* **AVAILABLE RECORDS**:
▼
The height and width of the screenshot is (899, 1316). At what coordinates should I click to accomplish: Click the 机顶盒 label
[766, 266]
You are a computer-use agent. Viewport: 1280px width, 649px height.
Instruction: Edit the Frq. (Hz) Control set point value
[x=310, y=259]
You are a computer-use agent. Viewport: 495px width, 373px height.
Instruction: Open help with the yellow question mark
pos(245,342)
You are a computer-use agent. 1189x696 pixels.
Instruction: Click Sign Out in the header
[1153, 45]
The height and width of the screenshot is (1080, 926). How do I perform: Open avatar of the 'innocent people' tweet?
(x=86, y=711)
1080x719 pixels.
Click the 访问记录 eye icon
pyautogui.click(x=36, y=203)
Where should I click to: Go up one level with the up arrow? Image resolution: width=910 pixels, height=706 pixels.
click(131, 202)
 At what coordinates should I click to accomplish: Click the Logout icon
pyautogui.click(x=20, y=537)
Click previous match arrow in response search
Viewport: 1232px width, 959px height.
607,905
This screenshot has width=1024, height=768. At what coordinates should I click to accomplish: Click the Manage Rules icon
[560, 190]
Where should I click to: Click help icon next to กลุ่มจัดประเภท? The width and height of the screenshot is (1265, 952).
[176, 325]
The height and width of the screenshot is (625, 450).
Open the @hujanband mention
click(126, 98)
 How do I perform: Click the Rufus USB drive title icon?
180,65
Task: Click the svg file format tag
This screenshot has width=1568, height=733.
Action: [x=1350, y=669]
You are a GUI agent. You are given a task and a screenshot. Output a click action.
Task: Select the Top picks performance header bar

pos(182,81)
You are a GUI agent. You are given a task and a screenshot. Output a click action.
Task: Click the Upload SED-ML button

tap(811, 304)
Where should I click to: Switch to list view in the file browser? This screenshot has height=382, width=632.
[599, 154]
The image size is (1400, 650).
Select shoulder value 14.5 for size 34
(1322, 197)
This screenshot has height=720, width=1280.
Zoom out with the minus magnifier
▲
* **WHAT TO WORK ON**: In the answer, every line above should be retyped exactly.

* **SOLUTION FOR THIS PROBLEM**:
The height and width of the screenshot is (899, 1316). At what coordinates should I click to accomplish: Click the 机顶盒 label
[766, 266]
You are a computer-use agent. Viewport: 1280px width, 649px height.
Instruction: Edit the Frq. (Hz) Control set point value
[x=310, y=259]
You are a computer-use agent. Viewport: 495px width, 373px height.
Instruction: Open help with the yellow question mark
pos(245,342)
You are a computer-use agent. 1189x696 pixels.
Instruction: Click Sign Out in the header
[1153, 45]
The height and width of the screenshot is (1080, 926). How do I perform: Open avatar of the 'innocent people' tweet?
(x=86, y=711)
1080x719 pixels.
Click the 访问记录 eye icon
pyautogui.click(x=36, y=203)
Where should I click to: Go up one level with the up arrow? Image resolution: width=910 pixels, height=706 pixels.
click(131, 202)
 At what coordinates should I click to accomplish: Click the Logout icon
pyautogui.click(x=20, y=537)
Click previous match arrow in response search
Viewport: 1232px width, 959px height.
607,905
This screenshot has width=1024, height=768. At what coordinates should I click to accomplish: Click the Manage Rules icon
[560, 190]
Where should I click to: Click help icon next to กลุ่มจัดประเภท? The width and height of the screenshot is (1265, 952).
[176, 325]
The height and width of the screenshot is (625, 450).
Open the @hujanband mention
click(126, 98)
 How do I perform: Click the Rufus USB drive title icon?
180,65
Task: Click the svg file format tag
This screenshot has width=1568, height=733.
Action: [x=1350, y=669]
You are a GUI agent. You are given a task and a screenshot. Output a click action.
Task: Select the Top picks performance header bar

pos(182,81)
You are a GUI agent. You are given a task and a screenshot. Output a click action.
Task: Click the Upload SED-ML button

tap(811, 304)
Where should I click to: Switch to list view in the file browser? This screenshot has height=382, width=632.
[599, 154]
The image size is (1400, 650).
Select shoulder value 14.5 for size 34
(1322, 197)
This screenshot has height=720, width=1280.
Zoom out with the minus magnifier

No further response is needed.